Eidelberg admits that the only real restraint on the Court is the prudence of its members and that the intended scope of judicial review “does not admit of being clearly ascertained” (P: 214). Jeffersonian popular sovereignty cannot solve this problem in principle. Popular sovereignty is not coterminous with the principles of natural justice, which bind men “not in virtue of having been willed but in virtue of their universal (or general) validity,” their authority over men as men. Nor can popular sovereignty justly overturn what Eidelberg classifies as the “civilizational” components of the Constitution—checks and balances, division of powers. These components would fail if applied in a barbaric society, but they are both needed and workable in a civilized one. Eidelberg goes so far as to claim that the Tenth Amendment implies that the powers delegated to the federal government by the people are thereby divested; they are irreclaimable sovereign powers (P: 317, n. 36).This means that Jefferson’s favored means of the expression of popular sovereignty, the authority of the states’ governments, has been permanently curtailed with respect to the exercise of “civilizational” and natural rights with respect to the operations of the national government. Eidelberg even more emphatically rejects Jefferson’s claim that all three branches of government must engage in constitutional interpretation and review. This “political monstrosity” would quickly reduce to an appeal to popular sovereignty (P: 236). At best, Jefferson’s approach would allow the legislative branch to predominate, making the regime more purely Lockean than originally intended.
Does the Constitution then mean whatever the Supreme Court justices say it means? Eidelberg denies this. The Constitution, he argues, is hardly an amorphous statement. Judges cannot flagrantly contradict the Constitution—maintain, for example, that it means “tyranny is good.” They should not legislate. They should provide exegesis and application of the intentions of the Founders and of the authors of the constitutional amendments, in accordance with their oath to uphold the Constitution. The Court must exercise prudence, “the wisdom of present decision,” guided by philosophy—particularly by civilizational and natural justice—mediated by law (P: 224). Only a prudent and law-abiding Court can reinforce the noble prejudice among the people in favor of the Constitution and its defenders. Without that prejudice, the people will be prey to the endless flux of egalitarianism /relativism, the synthesis of opinion and mere passion.

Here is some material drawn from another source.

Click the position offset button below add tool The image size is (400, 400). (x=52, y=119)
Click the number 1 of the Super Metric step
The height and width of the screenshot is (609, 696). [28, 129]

Because “the Supreme Court is without material power,” it is “safe to entrust it with the function of judicial review” (P: 237). But this safety is only immediate. Long term, the Court’s every decision has the potential effectively to modify the Founders’ intentions, that is, to corrupt them. Eidelberg responds in two ways to this danger. First, he observes that an openly capricious, “activist” Court would undermine its own authority. “[I]f the judicial interpretation of the Constitution were simply to reflect the changing opinions of popular majorities, the Supreme Court might as well be a temporary body chosen by the people or by the people’s representatives” (P: 241).
Second, he actually endorses “creative interpretation” of the Constitution, cautioning that this requires “judgment of a most wise and subtle kind” (P: 245, 246). But this also requires a more extensive civic education than the Founders provided, if not a more extensive civic education than the Founders wanted. Eidelberg does not mean that such an education would sufficiently improve the citizens at large, transform them into vigilant Jeffersonian yeomen. If “government is to control itself” and “not be controlled by the governed”—as the un-Jeffersonian Eidelberg would have it (P: 258)—then the “aristocratic” dimension of the Founders’ mixed regime must be rehabilitated and strengthened, first and foremost among the natural aristocrats.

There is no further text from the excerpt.